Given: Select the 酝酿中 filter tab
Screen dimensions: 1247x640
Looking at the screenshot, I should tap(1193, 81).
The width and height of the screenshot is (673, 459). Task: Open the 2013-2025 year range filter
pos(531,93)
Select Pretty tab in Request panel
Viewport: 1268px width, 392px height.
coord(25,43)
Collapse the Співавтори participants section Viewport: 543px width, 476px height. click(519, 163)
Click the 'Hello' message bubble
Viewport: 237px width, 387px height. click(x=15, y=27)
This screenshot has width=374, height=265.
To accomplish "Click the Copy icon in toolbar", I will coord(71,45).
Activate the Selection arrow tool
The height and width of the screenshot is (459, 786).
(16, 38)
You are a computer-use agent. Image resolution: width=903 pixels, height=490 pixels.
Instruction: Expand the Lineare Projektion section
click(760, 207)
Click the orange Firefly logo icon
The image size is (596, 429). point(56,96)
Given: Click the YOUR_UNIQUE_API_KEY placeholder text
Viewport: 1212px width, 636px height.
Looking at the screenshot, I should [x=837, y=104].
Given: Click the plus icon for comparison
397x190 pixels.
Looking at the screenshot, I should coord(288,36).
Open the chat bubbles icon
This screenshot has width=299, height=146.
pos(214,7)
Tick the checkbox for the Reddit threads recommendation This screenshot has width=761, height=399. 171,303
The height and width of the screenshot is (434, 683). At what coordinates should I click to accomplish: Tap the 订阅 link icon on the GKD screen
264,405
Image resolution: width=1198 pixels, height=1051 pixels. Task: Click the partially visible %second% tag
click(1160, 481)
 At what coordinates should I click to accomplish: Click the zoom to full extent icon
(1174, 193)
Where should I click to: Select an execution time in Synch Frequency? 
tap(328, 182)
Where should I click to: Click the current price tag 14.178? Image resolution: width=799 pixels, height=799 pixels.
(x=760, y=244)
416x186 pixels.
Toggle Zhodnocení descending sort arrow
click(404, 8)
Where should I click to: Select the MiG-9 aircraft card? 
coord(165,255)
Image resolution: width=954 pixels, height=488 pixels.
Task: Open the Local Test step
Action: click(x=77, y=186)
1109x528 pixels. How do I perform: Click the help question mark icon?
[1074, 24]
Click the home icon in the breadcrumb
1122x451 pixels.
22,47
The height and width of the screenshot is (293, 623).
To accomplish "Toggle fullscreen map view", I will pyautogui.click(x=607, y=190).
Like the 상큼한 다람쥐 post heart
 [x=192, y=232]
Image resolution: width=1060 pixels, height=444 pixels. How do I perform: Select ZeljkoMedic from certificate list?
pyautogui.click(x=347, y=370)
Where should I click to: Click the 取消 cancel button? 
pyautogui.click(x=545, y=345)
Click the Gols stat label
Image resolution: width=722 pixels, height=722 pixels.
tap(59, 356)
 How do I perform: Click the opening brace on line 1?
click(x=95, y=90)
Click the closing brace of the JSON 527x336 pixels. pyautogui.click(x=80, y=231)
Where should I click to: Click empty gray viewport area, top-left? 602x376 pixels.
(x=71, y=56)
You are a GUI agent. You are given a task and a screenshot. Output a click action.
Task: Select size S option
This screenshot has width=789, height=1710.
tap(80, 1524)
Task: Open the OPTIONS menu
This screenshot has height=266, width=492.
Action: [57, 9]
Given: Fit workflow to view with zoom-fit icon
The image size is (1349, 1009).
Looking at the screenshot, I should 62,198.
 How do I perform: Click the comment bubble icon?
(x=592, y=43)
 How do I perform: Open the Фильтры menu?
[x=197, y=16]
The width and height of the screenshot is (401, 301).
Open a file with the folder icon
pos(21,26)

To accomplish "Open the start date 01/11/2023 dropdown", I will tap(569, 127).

Task objective: Considering the entries above, how many lines contain "will"? Give that number with nothing else.

Task solution: 3